Imitation fautive de modèles – Parasitisme – Risque de confusion - Dénigrement

La SAS NAVY PARIS (ci-après « NAVY ») commercialise sur internet du prêt à porter pour femmes. L’EURL NOT MADAME (ci-après « NM ») achète à des grossistes des vêtements qu’elle revend aux particuliers sur internet. Selon NAVY, NM imite 26 de ses modèles, ce qui constitue une concurrence déloyale et parasitaire ; elle demande la condamnation de NM à 440 k€ de dommages-intérêts et plusieurs mesures. NM soutient avoir fait l’objet d’une campagne de dénigrement organisée par NAVY et demande 50 k€ pour préjudice moral.

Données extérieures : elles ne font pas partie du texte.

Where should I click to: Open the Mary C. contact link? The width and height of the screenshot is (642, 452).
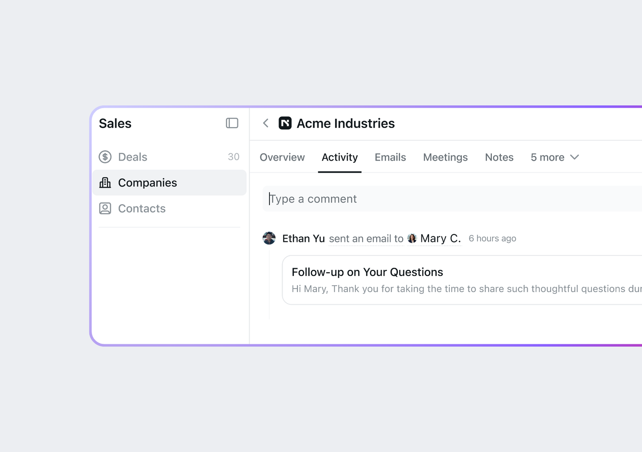pyautogui.click(x=440, y=238)
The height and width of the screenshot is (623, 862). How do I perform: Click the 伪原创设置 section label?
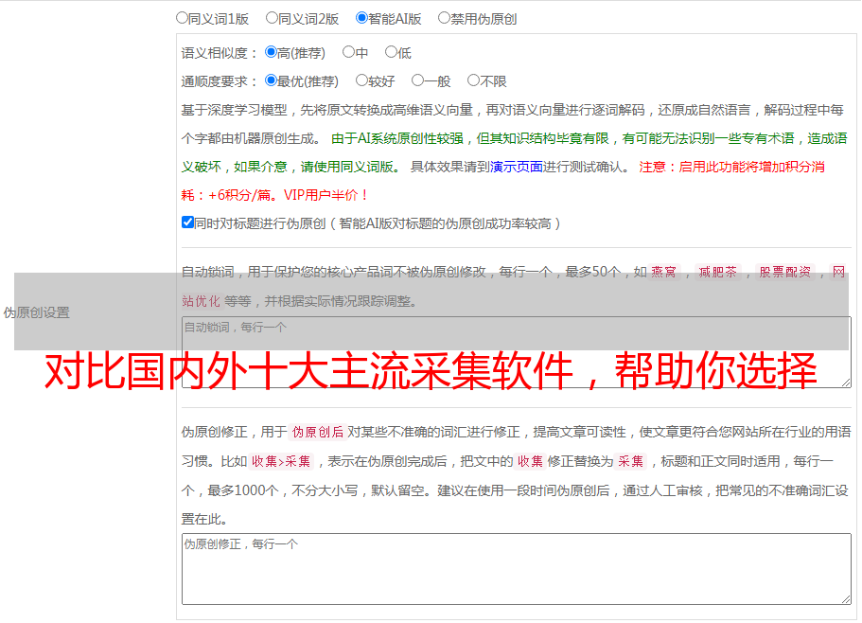[x=37, y=312]
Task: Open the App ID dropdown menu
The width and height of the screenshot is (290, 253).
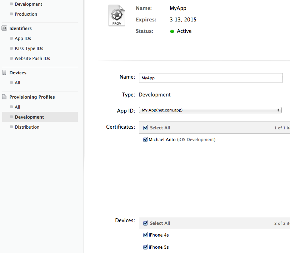Action: [x=210, y=110]
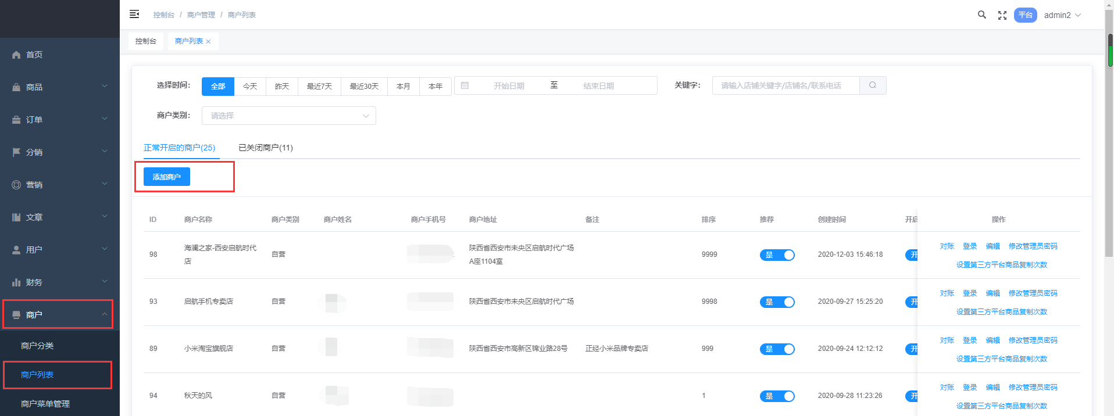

Question préliminaire soulevée par NM : le 6 avril 2021, NAVY avait adressé une mise en demeure à NM, lui donnant 7 jours pour répondre ou pour mettre un terme aux difficultés rencontrées. NM a réceptionné la mise en demeure le 21 avril. Or NAVY a assigné NM dès le 19 avril. Le tribunal relève qu’une mise en demeure préalable n’était pas un prérequis nécessaire à l’action, la seconde branche de l’alternative ne comportant pas de délai pour agir.

Sur un certain nombre de modèles, le tribunal relève des similitudes très fortes sur de très nombreux points, leur mise sur le marché par NM postérieurement à ceux de NAVY : il y a imitation fautive par NM des modèles de NAVY. Des internautes témoignent de nombreuses ressemblances entre certaines pièces, tandis que des différences de prix entre des modèles similaires font croire à une stratégie commerciale délibérée de NAVY. Le risque de confusion est donc avéré, NM est coupable de concurrence déloyale.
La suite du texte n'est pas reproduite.